[Rows showing where targets appear]
——————————

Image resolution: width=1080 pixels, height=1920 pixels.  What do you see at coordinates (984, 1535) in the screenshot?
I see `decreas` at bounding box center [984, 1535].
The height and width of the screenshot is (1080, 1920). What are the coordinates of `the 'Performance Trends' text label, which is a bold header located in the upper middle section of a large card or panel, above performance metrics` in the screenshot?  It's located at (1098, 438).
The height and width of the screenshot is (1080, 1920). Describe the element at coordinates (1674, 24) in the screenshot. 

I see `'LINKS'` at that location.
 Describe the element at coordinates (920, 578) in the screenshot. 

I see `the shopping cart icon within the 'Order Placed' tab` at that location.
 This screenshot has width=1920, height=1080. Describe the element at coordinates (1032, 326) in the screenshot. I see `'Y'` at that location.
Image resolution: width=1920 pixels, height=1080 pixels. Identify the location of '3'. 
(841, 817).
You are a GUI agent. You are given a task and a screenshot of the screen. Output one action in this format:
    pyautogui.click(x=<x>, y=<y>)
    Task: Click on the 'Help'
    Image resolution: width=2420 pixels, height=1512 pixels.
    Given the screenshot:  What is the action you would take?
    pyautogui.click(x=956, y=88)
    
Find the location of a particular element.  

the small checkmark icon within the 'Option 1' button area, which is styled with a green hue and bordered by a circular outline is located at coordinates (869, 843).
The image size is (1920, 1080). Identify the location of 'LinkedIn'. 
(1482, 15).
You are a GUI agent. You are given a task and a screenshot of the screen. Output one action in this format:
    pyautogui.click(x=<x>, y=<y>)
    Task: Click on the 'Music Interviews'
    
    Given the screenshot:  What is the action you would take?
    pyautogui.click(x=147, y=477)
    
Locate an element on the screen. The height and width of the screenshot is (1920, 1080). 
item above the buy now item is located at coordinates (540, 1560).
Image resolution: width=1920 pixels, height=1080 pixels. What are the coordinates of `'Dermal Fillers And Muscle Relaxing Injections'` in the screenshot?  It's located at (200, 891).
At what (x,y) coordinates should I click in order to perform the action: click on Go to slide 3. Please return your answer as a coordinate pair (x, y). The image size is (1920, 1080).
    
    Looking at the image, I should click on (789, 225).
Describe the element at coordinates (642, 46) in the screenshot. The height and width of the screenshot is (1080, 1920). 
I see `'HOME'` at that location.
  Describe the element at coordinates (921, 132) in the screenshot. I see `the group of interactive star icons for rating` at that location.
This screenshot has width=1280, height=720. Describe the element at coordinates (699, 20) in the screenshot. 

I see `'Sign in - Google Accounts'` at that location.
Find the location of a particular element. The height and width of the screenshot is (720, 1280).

——————————

▸ Exercise details
Output every line of the records above as a JSON list of strings, one string per line, leaving out blank lines.

▸ Answer in full
[
  "Image resolution: width=1080 pixels, height=1920 pixels.  What do you see at coordinates (984, 1535) in the screenshot?",
  "I see `decreas` at bounding box center [984, 1535].",
  "The height and width of the screenshot is (1080, 1920). What are the coordinates of `the 'Performance Trends' text label, which is a bold header located in the upper middle section of a large card or panel, above performance metrics` in the screenshot?  It's located at (1098, 438).",
  "The height and width of the screenshot is (1080, 1920). Describe the element at coordinates (1674, 24) in the screenshot. ",
  "I see `'LINKS'` at that location.",
  " Describe the element at coordinates (920, 578) in the screenshot. ",
  "I see `the shopping cart icon within the 'Order Placed' tab` at that location.",
  " This screenshot has width=1920, height=1080. Describe the element at coordinates (1032, 326) in the screenshot. I see `'Y'` at that location.",
  "Image resolution: width=1920 pixels, height=1080 pixels. Identify the location of '3'. ",
  "(841, 817).",
  "You are a GUI agent. You are given a task and a screenshot of the screen. Output one action in this format:",
  "    pyautogui.click(x=<x>, y=<y>)",
  "    Task: Click on the 'Help'",
  "    Image resolution: width=2420 pixels, height=1512 pixels.",
  "    Given the screenshot:  What is the action you would take?",
  "    pyautogui.click(x=956, y=88)",
  "Find the location of a particular element.  ",
  "the small checkmark icon within the 'Option 1' button area, which is styled with a green hue and bordered by a circular outline is located at coordinates (869, 843).",
  "The image size is (1920, 1080). Identify the location of 'LinkedIn'. ",
  "(1482, 15).",
  "You are a GUI agent. You are given a task and a screenshot of the screen. Output one action in this format:",
  "    pyautogui.click(x=<x>, y=<y>)",
  "    Task: Click on the 'Music Interviews'",
  "    Given the screenshot:  What is the action you would take?",
  "    pyautogui.click(x=147, y=477)",
  "Locate an element on the screen. The height and width of the screenshot is (1920, 1080). ",
  "item above the buy now item is located at coordinates (540, 1560).",
  "Image resolution: width=1920 pixels, height=1080 pixels. What are the coordinates of `'Dermal Fillers And Muscle Relaxing Injections'` in the screenshot?  It's located at (200, 891).",
  "At what (x,y) coordinates should I click in order to perform the action: click on Go to slide 3. Please return your answer as a coordinate pair (x, y). The image size is (1920, 1080).",
  "    Looking at the image, I should click on (789, 225).",
  "Describe the element at coordinates (642, 46) in the screenshot. The height and width of the screenshot is (1080, 1920). ",
  "I see `'HOME'` at that location.",
  "  Describe the element at coordinates (921, 132) in the screenshot. I see `the group of interactive star icons for rating` at that location.",
  "This screenshot has width=1280, height=720. Describe the element at coordinates (699, 20) in the screenshot. ",
  "I see `'Sign in - Google Accounts'` at that location.",
  "Find the location of a particular element. The height and width of the screenshot is (720, 1280)."
]